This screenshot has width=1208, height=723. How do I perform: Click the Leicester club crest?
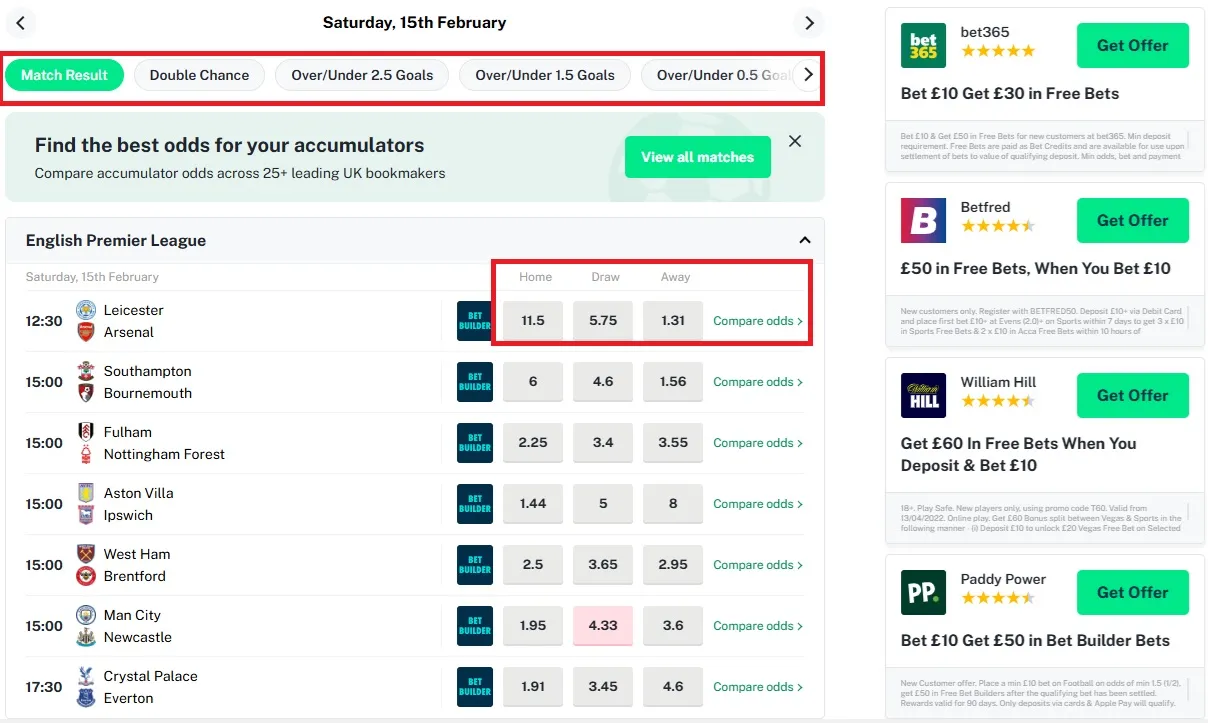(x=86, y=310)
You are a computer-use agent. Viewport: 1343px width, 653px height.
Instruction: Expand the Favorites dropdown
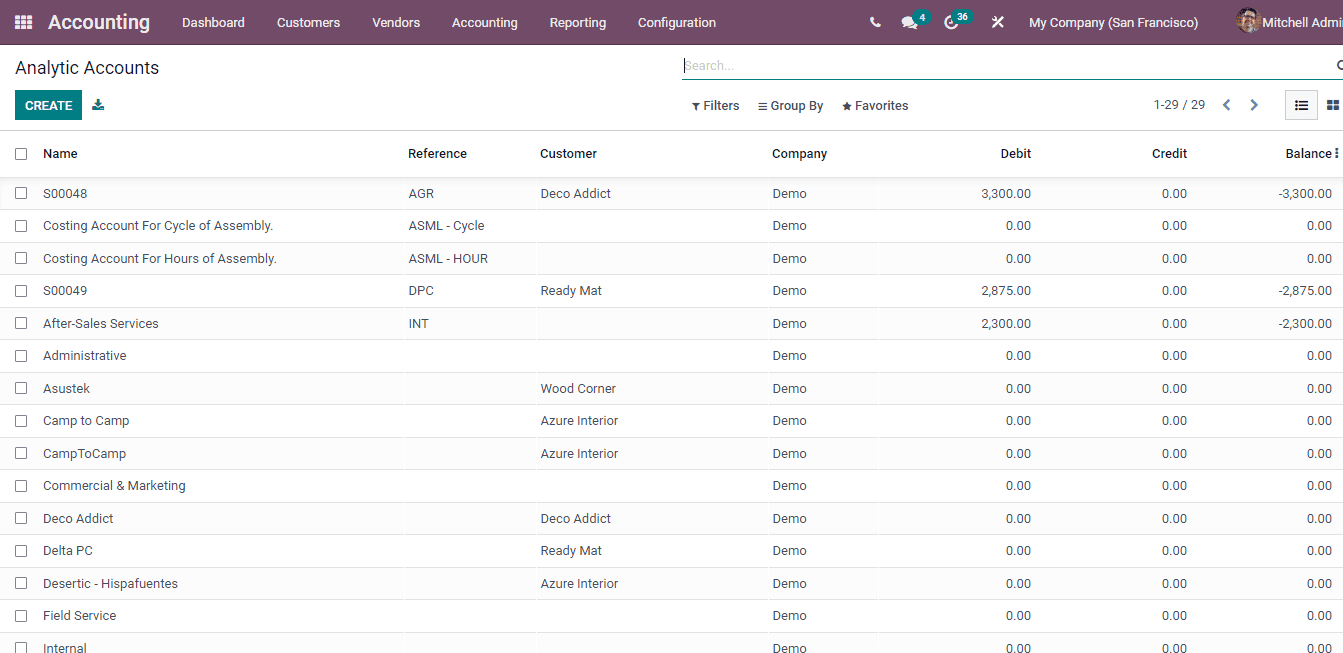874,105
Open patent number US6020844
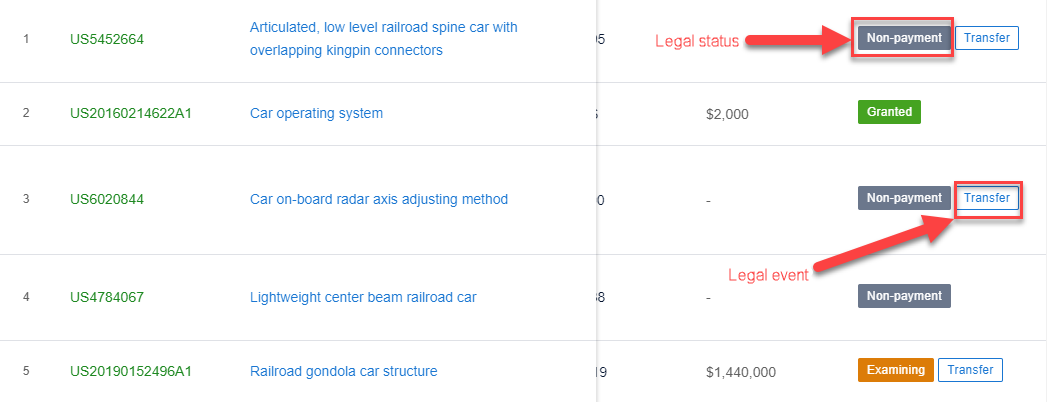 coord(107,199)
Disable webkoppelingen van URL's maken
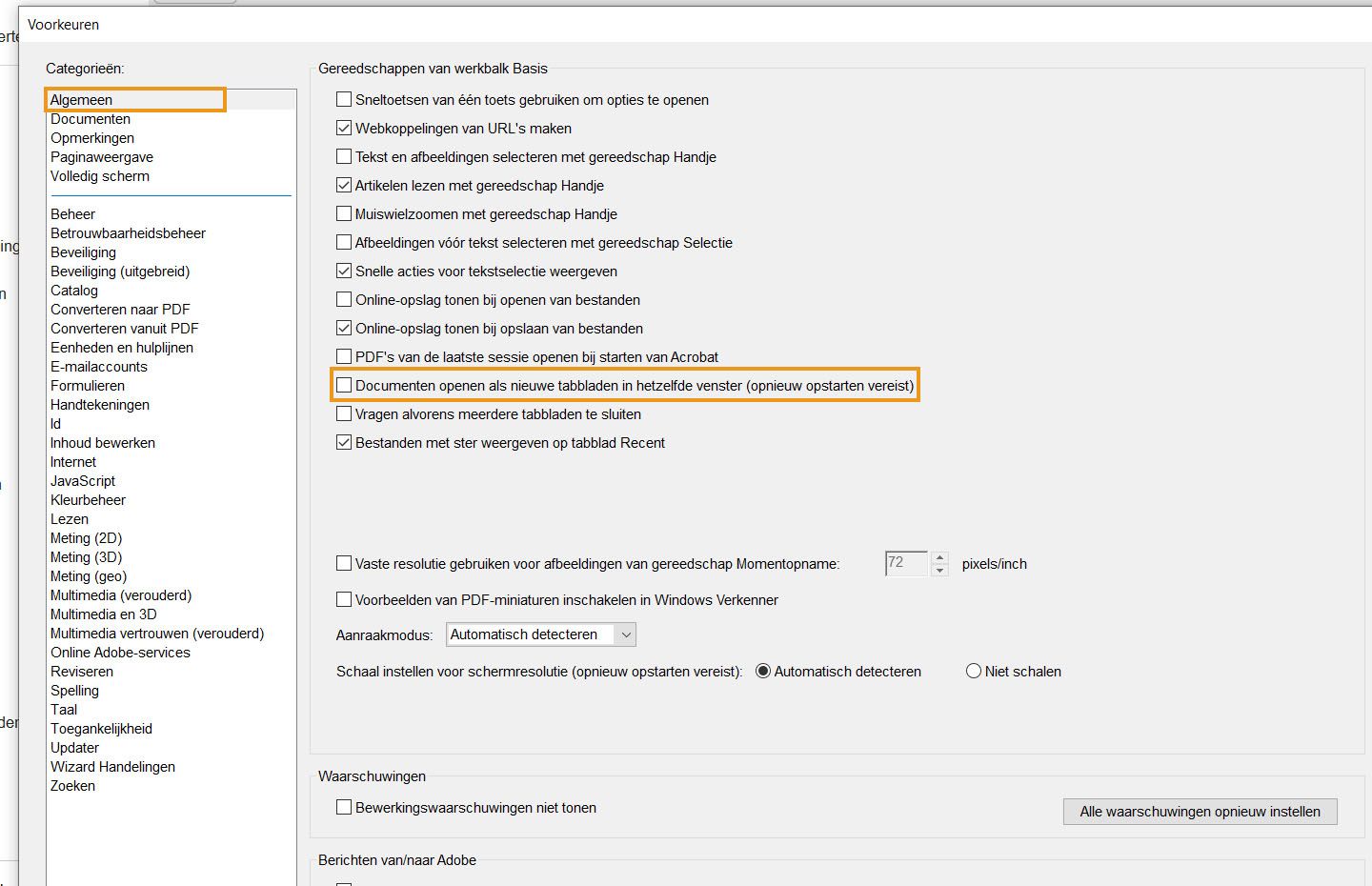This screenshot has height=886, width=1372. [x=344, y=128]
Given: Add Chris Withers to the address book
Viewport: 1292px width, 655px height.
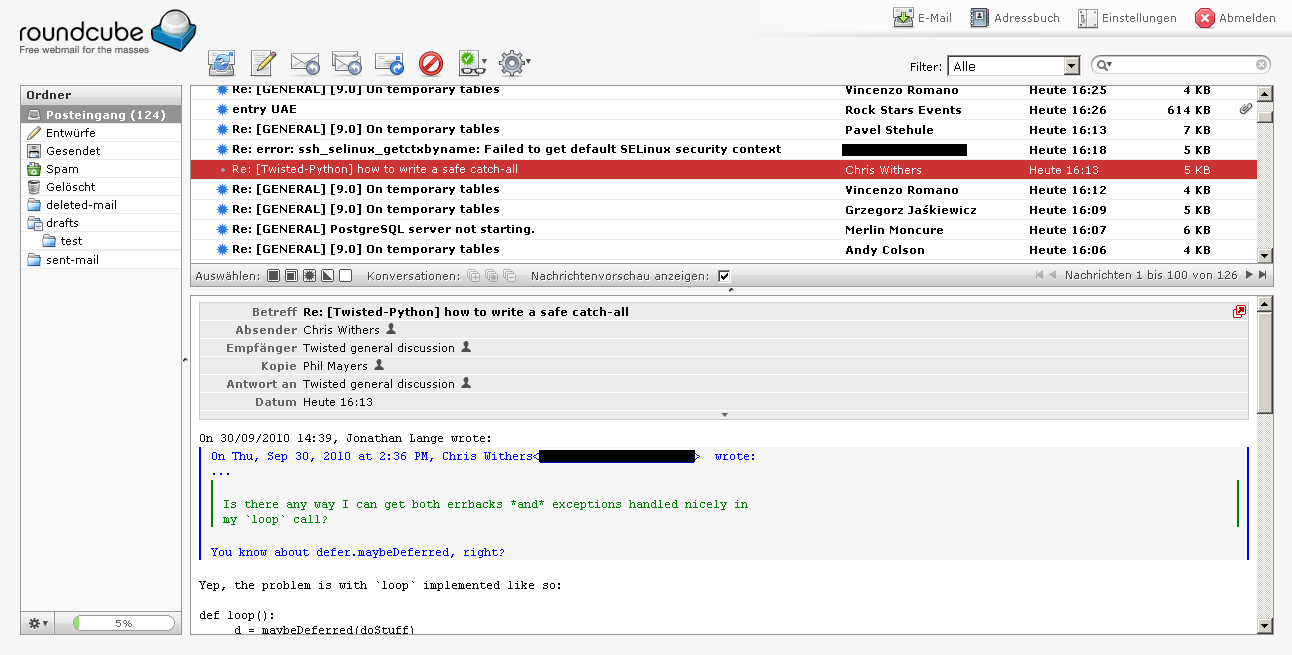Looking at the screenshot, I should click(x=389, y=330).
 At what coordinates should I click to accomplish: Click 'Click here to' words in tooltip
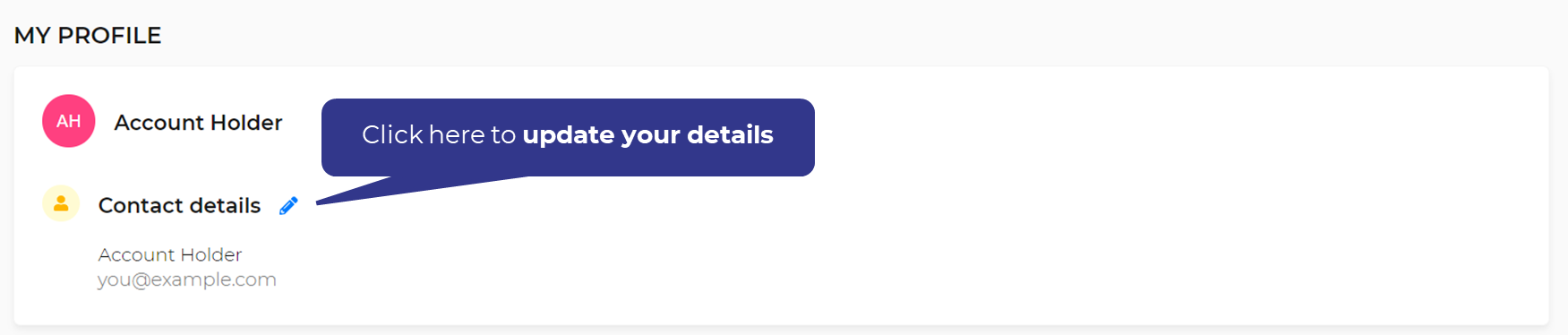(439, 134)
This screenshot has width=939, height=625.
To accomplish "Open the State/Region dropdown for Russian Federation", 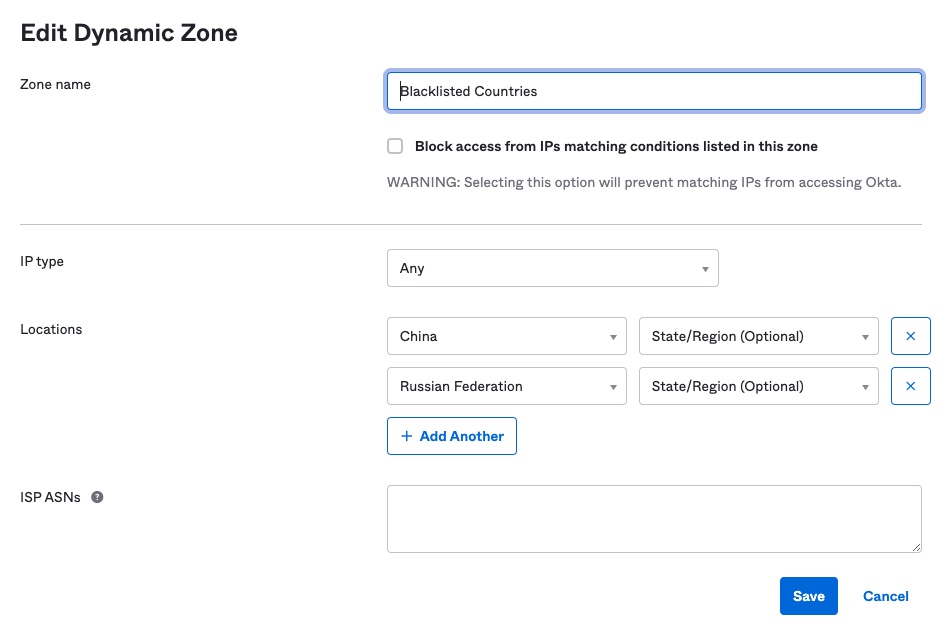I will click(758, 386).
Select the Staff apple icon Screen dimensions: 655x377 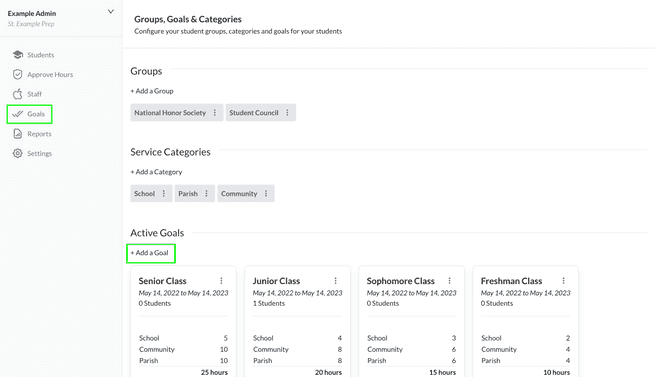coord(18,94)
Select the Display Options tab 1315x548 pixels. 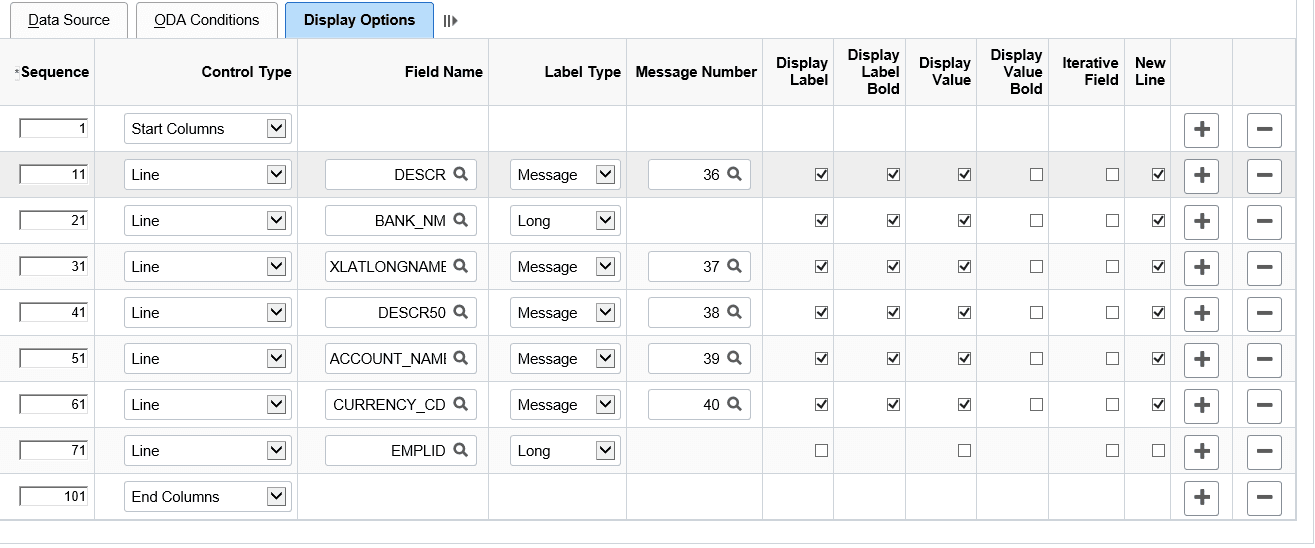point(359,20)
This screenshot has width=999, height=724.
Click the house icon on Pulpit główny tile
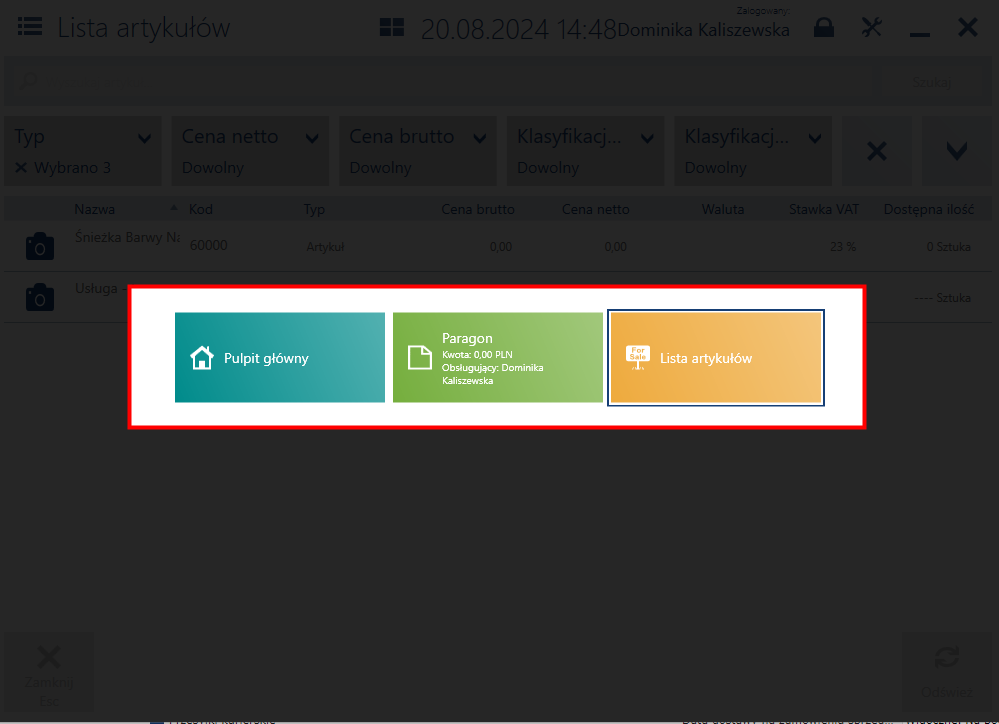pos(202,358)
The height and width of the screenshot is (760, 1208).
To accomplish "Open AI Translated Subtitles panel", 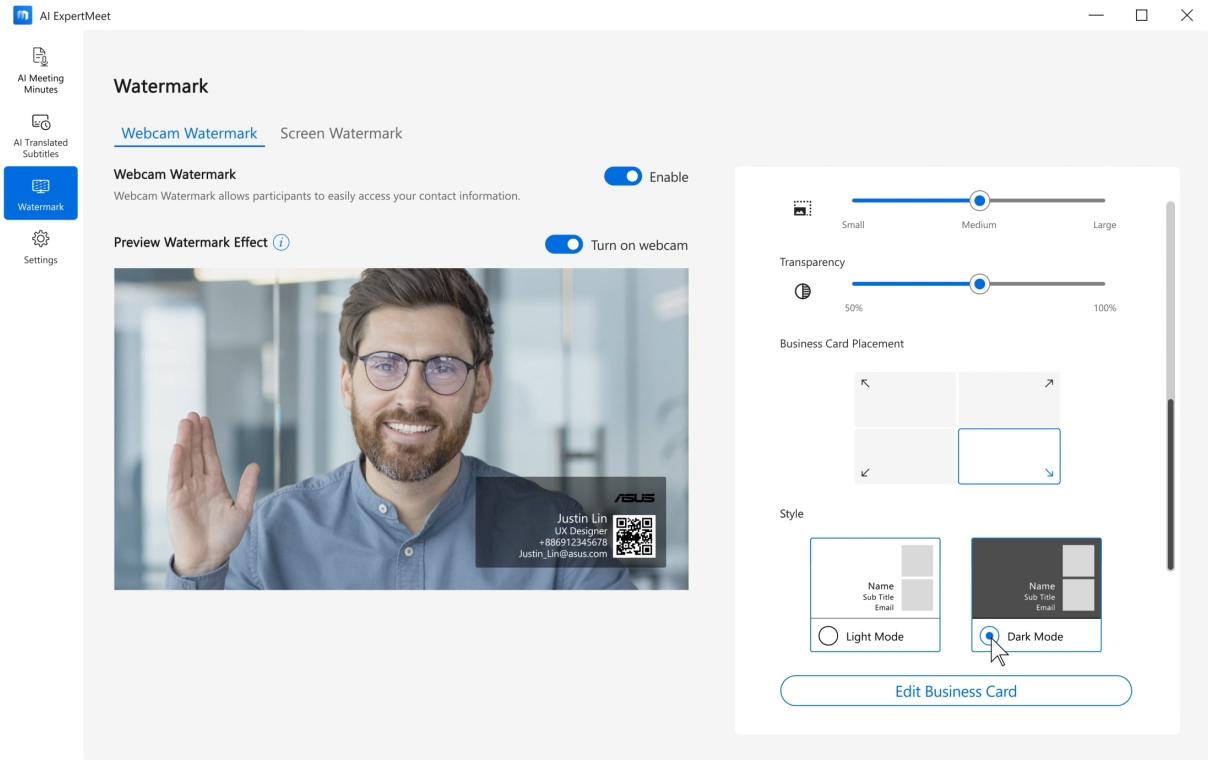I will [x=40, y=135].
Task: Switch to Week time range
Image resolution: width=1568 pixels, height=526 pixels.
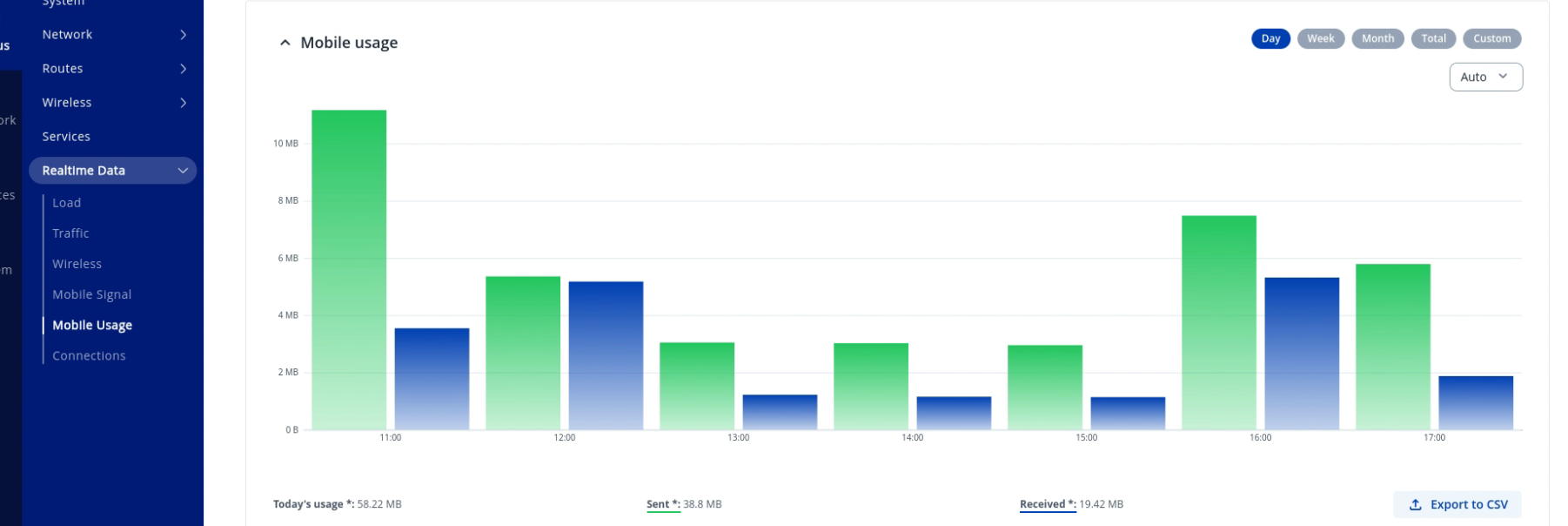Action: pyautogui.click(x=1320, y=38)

------

### WHAT IS EXPECTED
Your copy should hold the lines from the one with "Viewport: 1292px width, 655px height." up to and including the one with "This screenshot has width=939, height=625.", exactly as in the data above, and no pictures.

### ANSWER FOR THE TASK
Viewport: 1292px width, 655px height.
Looking at the screenshot, I should click(x=389, y=330).
 At what coordinates should I click to accomplish: Click 'Click here to' words in tooltip
(439, 134)
This screenshot has width=939, height=625.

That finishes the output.